Opening Night of Hollywood Museum’s “Child Stars: Then and Now” Inspires Giddy to Kiddy Enthusiasm Now (More than Then) or Ever!

L-R Alison Arngrim, Paul Petersen, Museum Founder Donelle Dadigan, Jon Provost, Councilman Mitch O'Farrell--Photo Courtesy of Bill Dow Photography

L-R Alison Arngrim, Paul Petersen, Museum President and Founder and President Donelle Dadigan, Jon Provost, Margaret O’Brien, Councilman Mitch O’Farrell–Photo Courtesy of Bill Dow Photography

Hey! Teen Beat, Tiger Beat! Remember them?!? Ever wonder what it was like at one of their photo shoots? Well, I have no such information for you either. However, I was able to procure a little intelligence regarding a noted and erstwhile publicity session for BOP!—From snaps of Jonathan Taylor Thomas wielding a fluffy kitten or two, to Kirk Cameron posing against a generic gray buffed-out background the color of an old lady’s hair, the story within eclipses both scenarios to the max! That being said…ever imagine which teen stars teen stars crushed on? Which fans made the most standout impression?And/or which shows had the highest thread count in plot thickness to accompany that fluffy soft nostalgia to which you so giddily hearken every time you so much as envisage Soliel Moon Frye chowing down a cheeseburger or Lisa Bonet’s vegan kid on the Cosby show abstaining from any manner of fry (soleil or otherwise), then you’ve got the Hollywood Museum’s latest exhibit: Child Stars: Then and Now!

The display features everyone from currently working child stars to child stars of yore galore. The youngest member in attendance Hunter Payton, best known for A to Z, and the eldest member uhhh sort of there, but in most comatose fashion, Mrs. Beaseley herself to much silent yet agreeable aplomb!
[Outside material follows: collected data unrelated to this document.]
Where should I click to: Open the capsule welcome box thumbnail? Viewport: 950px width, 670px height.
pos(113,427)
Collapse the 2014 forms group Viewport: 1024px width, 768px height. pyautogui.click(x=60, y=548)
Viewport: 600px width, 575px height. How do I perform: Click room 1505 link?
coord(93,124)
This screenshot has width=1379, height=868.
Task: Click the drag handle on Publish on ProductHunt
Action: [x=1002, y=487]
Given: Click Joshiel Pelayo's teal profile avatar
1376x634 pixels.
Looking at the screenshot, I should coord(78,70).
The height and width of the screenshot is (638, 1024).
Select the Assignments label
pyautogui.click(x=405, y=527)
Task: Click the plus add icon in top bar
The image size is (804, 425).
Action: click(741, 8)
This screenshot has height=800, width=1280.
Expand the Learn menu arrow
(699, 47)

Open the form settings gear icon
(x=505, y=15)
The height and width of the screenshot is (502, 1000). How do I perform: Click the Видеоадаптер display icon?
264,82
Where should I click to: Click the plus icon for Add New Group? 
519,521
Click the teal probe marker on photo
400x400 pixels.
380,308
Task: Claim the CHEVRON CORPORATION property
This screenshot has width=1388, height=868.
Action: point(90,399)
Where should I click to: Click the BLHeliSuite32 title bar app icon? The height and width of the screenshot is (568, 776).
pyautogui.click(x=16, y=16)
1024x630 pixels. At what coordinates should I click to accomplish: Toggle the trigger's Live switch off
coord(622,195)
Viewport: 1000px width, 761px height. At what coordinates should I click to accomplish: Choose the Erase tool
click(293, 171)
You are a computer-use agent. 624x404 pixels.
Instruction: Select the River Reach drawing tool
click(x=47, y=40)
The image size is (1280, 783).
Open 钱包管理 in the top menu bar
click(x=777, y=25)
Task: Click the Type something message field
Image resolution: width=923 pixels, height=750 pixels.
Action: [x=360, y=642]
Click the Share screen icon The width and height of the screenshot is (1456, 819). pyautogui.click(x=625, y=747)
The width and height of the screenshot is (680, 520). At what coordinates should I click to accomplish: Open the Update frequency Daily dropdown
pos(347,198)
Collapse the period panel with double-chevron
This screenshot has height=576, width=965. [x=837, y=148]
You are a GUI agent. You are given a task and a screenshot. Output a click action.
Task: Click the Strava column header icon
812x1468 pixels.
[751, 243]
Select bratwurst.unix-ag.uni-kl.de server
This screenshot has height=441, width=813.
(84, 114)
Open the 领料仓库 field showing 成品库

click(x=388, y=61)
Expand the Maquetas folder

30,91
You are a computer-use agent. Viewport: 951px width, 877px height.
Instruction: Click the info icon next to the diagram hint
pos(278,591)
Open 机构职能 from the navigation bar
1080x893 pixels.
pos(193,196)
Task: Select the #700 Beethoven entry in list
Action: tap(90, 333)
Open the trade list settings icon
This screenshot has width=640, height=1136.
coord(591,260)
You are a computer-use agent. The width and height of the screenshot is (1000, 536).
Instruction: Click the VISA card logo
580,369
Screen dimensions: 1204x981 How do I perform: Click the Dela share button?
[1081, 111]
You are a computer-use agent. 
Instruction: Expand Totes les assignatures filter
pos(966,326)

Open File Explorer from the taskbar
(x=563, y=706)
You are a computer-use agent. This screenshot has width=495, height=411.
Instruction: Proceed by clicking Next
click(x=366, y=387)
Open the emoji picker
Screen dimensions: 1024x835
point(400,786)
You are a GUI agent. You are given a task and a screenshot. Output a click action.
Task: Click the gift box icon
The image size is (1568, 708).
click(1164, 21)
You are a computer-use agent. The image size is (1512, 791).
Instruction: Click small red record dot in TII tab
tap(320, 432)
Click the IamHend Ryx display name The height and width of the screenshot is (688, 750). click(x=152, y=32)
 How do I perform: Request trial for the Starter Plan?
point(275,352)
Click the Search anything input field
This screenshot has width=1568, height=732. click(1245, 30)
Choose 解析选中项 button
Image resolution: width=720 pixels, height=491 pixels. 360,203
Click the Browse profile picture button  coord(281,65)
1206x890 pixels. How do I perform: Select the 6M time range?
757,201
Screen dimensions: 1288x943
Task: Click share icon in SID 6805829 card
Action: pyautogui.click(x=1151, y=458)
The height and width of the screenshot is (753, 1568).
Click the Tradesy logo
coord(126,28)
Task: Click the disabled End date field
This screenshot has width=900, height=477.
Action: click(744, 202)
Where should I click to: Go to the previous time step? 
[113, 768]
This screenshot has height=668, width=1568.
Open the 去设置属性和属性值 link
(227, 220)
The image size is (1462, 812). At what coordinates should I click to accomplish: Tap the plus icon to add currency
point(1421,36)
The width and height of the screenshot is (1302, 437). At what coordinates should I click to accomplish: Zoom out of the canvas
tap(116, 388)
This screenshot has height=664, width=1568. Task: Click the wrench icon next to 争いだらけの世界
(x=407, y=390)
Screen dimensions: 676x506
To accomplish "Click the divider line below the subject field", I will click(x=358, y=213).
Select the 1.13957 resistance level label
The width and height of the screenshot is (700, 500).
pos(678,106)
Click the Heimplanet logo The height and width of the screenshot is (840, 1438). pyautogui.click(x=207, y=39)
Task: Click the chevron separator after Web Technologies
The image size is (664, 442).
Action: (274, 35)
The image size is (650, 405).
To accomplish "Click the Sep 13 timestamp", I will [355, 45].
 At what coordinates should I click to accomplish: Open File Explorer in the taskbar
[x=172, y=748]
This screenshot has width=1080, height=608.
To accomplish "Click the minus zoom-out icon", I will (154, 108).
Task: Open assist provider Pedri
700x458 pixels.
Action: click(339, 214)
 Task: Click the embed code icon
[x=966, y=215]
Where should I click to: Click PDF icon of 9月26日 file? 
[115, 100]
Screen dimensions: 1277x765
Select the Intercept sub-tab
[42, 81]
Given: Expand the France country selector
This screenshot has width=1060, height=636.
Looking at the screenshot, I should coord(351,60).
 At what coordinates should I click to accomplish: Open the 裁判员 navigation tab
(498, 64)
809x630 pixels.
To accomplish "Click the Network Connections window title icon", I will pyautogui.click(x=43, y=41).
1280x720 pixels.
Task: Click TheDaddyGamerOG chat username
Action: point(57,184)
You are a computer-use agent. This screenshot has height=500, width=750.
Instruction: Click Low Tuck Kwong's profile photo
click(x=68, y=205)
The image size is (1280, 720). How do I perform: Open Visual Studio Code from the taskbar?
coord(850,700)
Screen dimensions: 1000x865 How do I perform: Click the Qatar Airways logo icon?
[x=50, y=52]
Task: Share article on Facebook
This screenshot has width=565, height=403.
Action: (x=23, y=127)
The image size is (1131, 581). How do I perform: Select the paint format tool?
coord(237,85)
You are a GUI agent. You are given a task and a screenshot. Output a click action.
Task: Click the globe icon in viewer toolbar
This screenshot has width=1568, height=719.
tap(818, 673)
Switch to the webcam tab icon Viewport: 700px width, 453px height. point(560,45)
YEESS!!! Said exhibit’s opening night was just what the doctor ordered in order that you may ironically banish a visit to Doogie Howser MD, or snort a breath of fresh air off John Boy Walton’s rustic windowsill. Like a new kid on the block echoing New Kid’s on the Block (in most nonmusical fashion) but in deference to The New Girl, this long overdue exhibit is just what the Hollywood Museum has been waiting for!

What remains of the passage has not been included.